This is to announce the release of ocamlgsl version 0.2.1 , available
here : http://oandrieu.nerim.net/ocaml/gsl/ . GSL 1.2 and ocaml 3.06
are required. See the README if you're using your gcc version is < 3.

Since the previously announced release, there's support for single
precision floats (in bigarrays), complex numbers linear algebra and a
couple of new modules (notably ODE).

GSL is the GNU Scientific Library http://sources.redhat.com/gsl/ , "a
collection of routines for numerical computing".

======================================================================
07) Who is osp maintainer?
----------------------------------------------------------------------
SooHyoung Oh asked and Johann Spies answered:

> I think osp (Ocaml Server Page) is very good solution for writing
> web pages with ocaml + HTML. But the original osp seems for window
> users.
> 
> I changed some for unix world, and I'd like to send patches to the
> maintainer.
> 
> Who is the osp maintainer?

I think John Small <john@rogare.com> wrote it.

> ps:
> You can find the source in http://www.taglib.co.kr/ocaml/index.html with
> name "osp2".
> If you want how it works, you can taste it in
> http://www.taglib.co.kr/cgi-bin/osp/demo.osp

======================================================================
08) RPM & Debian packaging of Ocaml software
----------------------------------------------------------------------
Basile Starynkevitch asked:

I am developping an opensource piece of software in Ocaml (it is the
monitor of POESIA - see http://www.poesia-filter.org for details). my
code needs ocamlfind, netstring, camlp4, pxp

I am not extremely familiar (but did read a few documents on) Debian &
RPM packaging.

So I am seeking for examples of Debian & RPM packaging of Ocaml code
which depends on stuff like netstring, pxp, etc...

Any examples are welcome!

Stefano Zacchiroli answered:

Regarding debian packaging you can look at the following packages, which
are written in ocaml and distributed as debian packages:

- advi
- cameleon
- fort
- ledit
- unison

If you are also looking for debian packaging of ocaml libraries you can
find a lot of packages, look for packages which are named using the
pattern lib*-ocaml and/or lib*-ocaml-dev.

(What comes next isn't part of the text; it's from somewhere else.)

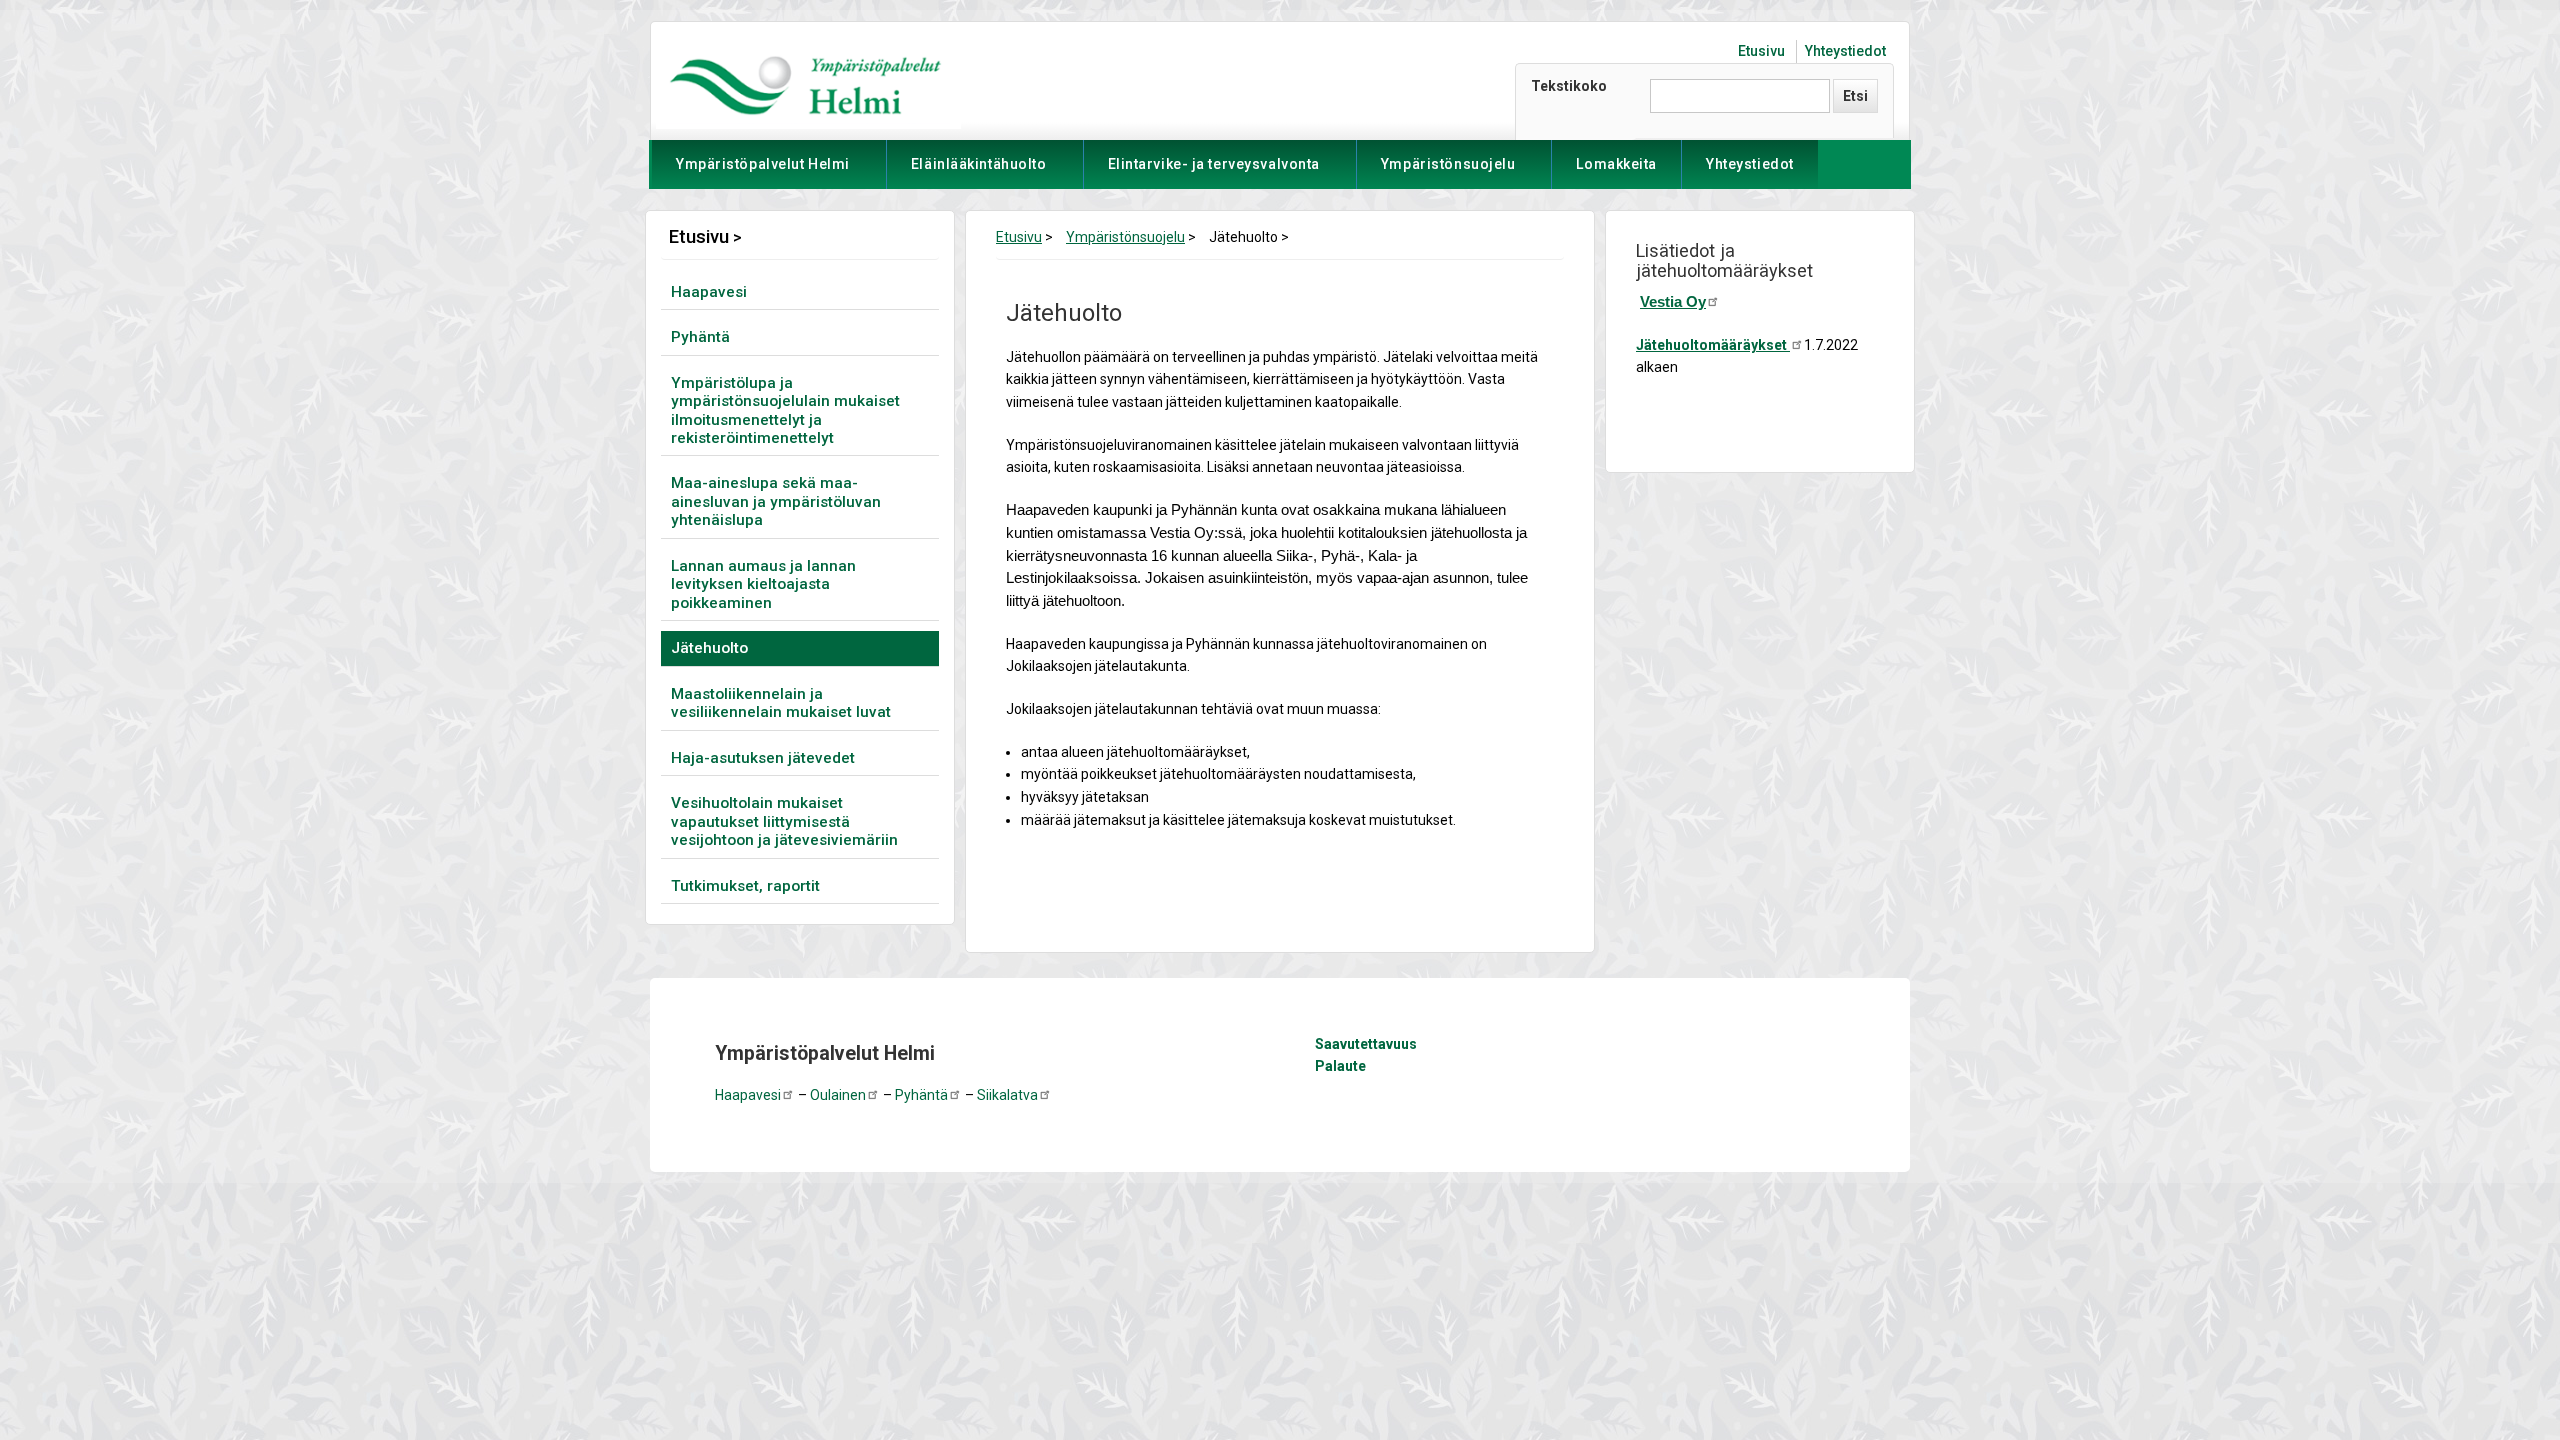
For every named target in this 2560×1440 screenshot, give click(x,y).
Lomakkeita (1616, 164)
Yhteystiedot (1845, 51)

Anyway I think that debian specific questions are a bit OT on this list
so for more info on this please ask on 
debian-ocaml-maint@lists.debian.org mailing lists (archives available at
http://lists.debian.org/debian-ocaml-maint/).

Sven Luther added:

Not to forget the ocaml_packaging_policy document which you would find
in /usr/share/doc/ocaml/ocaml_packaging_policy.gz on a debian box with
ocaml installed.

It contains rules and recomendation on how to do a good debian package
of ocaml stuff.

Vitaly Lugovsky answered as well:

You can take a look at ocamlfind-based packaging of OCaml stuff that I  
have done for ALT Linux distribution (AFAIR, it's awailable from the 
rpmfind now).

======================================================================
09) float pretty-printing precision, once more
----------------------------------------------------------------------
Jean-Marc Eber asked:

caml 3.06+1:

# let f = 1. /. 86400.;;
val f : float = 1.15740740741e-05
# let s = string_of_float f;;
val s : string = "1.15740740741e-05"
# let f1 = float_of_string s;;
val f1 : float = 1.15740740741e-05
# f1 = f;;
- : bool = false
# f1 -. f;;
- : float = 2.59259844496e-17

This situation may be understandable, but is unfortunate.

Disclaimer: I'm not a specialist of the IEEE float format.

Do I have at hand, at least on an architecture supporting the IEEE format, a
function that pretty-prints any valid float value (by valid I mean that I
exclude the "special" values like NaN, infinity, etc.) so that
float_of_string applied to the resulting string returns my initial value,
or, at least, a value that, if substracted from my initial one, returns
zero ?

Background:

In fact, my question goes a little bit further, as it concerns indeed the
parsing of floats in the caml compiler (that uses internally float_of_string
if I'm correct).

Suppose you calculate somewhere (with an caml program, say) a float
constant (such a calculation may last for hours!), and you want after
obtaining the result to *generate* a caml source using this calculated
value. You will probably generate something like

let my_const = <a float text representation>

But my example shows that you are loosing precision and accuracy if you
just use string_of_float.

Of course the goal is to incorporate this value in a caml source, not
to read it in binary form from a file (that would be easy!).

Do anybody know a solution to my problem ?

Yaron Minsky answered:

I'm no expert on floating point representations either, but sprintf with
a sufficiently long length seems to work.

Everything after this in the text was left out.